What you have to do:
Find every line in the data that contains the string "值得一提的是大部分角色冲一次之", matching case exactly, and copy each such line.

Stored dataset items
────────

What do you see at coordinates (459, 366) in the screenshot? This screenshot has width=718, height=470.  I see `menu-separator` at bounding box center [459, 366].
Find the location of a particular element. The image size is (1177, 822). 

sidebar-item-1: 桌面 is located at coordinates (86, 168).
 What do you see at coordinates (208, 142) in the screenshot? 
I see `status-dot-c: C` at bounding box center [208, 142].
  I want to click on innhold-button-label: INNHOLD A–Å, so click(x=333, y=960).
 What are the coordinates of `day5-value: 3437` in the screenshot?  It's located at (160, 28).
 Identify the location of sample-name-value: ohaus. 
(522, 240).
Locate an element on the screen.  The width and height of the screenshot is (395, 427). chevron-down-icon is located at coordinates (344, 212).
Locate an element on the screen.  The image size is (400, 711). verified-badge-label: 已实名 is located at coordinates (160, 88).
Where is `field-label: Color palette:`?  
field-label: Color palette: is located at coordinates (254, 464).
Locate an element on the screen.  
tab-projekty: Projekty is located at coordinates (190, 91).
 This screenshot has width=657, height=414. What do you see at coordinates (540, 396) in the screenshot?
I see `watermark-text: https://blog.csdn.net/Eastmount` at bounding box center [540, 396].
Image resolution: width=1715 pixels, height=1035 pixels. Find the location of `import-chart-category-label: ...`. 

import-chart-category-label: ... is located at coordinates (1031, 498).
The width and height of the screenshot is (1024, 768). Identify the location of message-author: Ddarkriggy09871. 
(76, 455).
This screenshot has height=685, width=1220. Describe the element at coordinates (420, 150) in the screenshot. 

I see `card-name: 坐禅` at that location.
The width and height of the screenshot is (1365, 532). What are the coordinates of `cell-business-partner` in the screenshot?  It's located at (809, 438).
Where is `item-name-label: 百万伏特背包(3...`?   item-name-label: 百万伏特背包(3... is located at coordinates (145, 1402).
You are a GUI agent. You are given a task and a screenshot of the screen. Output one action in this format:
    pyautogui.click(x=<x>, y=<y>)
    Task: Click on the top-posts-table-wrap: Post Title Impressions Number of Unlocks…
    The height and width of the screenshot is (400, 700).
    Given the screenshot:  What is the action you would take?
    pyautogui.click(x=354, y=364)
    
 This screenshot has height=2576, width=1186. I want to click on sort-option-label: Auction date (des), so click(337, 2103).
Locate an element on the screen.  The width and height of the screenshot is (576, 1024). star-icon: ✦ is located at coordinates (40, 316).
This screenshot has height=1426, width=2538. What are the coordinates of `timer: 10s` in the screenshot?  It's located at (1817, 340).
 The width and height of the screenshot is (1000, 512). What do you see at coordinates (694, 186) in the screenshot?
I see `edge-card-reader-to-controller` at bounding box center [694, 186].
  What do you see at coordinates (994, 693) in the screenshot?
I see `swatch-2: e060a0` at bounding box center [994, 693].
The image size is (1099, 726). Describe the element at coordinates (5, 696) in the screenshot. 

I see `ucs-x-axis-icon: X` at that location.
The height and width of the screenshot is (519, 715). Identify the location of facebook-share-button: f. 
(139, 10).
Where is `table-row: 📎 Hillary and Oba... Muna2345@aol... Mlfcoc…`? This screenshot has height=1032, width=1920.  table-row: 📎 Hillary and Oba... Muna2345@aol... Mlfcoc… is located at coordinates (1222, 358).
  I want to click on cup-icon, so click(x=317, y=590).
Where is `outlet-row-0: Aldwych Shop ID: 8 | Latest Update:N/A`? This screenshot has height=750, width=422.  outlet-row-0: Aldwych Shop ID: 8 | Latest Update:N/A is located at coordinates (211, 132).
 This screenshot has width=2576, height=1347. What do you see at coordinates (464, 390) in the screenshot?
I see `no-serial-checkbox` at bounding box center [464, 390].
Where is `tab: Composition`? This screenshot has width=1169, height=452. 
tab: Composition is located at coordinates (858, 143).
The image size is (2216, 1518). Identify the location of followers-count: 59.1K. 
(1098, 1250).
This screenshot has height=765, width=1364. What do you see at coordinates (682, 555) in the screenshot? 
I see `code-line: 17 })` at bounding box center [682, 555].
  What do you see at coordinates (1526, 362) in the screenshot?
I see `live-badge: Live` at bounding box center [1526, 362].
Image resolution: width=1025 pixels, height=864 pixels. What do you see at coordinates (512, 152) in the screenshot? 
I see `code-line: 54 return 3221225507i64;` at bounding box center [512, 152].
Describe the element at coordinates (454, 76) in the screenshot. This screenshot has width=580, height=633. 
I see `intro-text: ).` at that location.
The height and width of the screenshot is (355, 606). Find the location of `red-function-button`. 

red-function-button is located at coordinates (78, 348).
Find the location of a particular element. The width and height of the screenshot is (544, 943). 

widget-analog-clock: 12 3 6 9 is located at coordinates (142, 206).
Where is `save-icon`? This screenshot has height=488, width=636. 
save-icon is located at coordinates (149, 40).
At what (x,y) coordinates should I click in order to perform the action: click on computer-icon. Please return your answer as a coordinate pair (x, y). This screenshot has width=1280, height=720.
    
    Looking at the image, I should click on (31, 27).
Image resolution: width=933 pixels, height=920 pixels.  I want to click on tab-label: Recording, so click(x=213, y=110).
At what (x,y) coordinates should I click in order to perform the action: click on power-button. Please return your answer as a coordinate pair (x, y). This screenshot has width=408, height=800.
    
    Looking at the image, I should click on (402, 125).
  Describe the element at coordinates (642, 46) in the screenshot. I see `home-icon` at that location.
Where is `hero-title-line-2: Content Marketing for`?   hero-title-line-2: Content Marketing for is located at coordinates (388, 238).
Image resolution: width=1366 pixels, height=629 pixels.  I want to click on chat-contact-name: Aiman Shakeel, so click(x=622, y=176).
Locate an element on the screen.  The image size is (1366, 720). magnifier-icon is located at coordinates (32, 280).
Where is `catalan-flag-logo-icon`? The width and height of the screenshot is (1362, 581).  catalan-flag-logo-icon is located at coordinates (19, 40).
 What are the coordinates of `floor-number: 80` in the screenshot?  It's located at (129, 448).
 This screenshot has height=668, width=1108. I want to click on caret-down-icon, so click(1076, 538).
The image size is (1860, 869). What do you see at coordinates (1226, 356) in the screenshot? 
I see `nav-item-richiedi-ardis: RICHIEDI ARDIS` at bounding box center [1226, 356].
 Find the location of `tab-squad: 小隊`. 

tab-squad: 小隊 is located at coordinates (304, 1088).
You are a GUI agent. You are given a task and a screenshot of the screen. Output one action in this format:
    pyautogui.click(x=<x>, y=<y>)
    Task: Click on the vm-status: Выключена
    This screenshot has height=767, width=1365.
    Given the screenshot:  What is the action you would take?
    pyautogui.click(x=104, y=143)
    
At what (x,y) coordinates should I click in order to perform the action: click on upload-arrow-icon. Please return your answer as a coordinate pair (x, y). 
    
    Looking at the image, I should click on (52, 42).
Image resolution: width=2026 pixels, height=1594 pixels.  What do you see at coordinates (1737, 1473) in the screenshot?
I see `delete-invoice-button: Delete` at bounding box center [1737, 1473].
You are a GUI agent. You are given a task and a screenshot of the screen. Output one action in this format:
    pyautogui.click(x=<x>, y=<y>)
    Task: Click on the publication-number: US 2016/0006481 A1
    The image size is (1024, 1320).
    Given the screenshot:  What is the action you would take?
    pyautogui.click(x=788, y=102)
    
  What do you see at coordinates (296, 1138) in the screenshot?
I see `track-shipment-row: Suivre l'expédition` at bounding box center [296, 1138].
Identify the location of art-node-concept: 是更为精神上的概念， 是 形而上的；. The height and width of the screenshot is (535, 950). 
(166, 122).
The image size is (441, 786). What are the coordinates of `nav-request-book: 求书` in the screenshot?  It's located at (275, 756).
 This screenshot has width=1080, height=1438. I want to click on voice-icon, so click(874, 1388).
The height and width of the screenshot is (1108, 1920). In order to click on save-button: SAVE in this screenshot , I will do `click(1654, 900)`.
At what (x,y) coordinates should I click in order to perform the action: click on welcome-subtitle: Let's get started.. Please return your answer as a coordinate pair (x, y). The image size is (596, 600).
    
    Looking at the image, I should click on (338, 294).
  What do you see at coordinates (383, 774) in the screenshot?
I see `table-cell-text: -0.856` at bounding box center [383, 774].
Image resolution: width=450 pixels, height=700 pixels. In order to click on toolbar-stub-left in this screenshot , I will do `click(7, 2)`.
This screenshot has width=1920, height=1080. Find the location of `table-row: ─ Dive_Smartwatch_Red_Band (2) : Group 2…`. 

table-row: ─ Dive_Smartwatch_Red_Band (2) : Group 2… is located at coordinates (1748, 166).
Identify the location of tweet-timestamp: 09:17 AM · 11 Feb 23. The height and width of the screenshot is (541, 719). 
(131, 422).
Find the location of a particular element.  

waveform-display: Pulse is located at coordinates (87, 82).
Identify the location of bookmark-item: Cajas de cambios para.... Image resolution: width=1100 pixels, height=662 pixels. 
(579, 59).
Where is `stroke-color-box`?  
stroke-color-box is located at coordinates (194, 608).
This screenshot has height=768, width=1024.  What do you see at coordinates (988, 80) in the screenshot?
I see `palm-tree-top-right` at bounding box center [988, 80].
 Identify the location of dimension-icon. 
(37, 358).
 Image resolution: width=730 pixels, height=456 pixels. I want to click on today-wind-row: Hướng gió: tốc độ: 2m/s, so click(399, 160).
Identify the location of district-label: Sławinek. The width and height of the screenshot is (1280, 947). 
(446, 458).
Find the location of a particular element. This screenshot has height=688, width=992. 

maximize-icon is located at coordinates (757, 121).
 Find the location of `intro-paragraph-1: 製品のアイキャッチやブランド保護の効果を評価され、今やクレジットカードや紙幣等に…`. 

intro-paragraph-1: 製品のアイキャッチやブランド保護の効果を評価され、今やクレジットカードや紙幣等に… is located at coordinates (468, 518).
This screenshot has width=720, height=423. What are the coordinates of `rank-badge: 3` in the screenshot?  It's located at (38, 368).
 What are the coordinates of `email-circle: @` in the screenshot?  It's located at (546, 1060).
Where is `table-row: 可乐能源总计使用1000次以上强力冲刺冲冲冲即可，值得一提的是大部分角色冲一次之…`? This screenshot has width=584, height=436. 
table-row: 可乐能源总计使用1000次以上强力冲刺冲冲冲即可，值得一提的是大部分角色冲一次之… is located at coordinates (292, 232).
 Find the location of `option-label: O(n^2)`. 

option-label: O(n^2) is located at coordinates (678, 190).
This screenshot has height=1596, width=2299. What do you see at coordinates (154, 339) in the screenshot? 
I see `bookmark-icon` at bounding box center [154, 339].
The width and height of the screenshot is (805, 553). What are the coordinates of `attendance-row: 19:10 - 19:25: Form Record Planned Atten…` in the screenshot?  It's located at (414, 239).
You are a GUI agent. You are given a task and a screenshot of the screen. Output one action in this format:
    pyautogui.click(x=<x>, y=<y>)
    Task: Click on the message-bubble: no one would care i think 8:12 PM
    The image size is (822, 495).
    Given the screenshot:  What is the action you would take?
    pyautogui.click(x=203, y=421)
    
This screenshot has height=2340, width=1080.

────────

Problem solution:
Where is `table-row: 可乐能源总计使用1000次以上强力冲刺冲冲冲即可，值得一提的是大部分角色冲一次之…`? This screenshot has width=584, height=436. 
table-row: 可乐能源总计使用1000次以上强力冲刺冲冲冲即可，值得一提的是大部分角色冲一次之… is located at coordinates (292, 232).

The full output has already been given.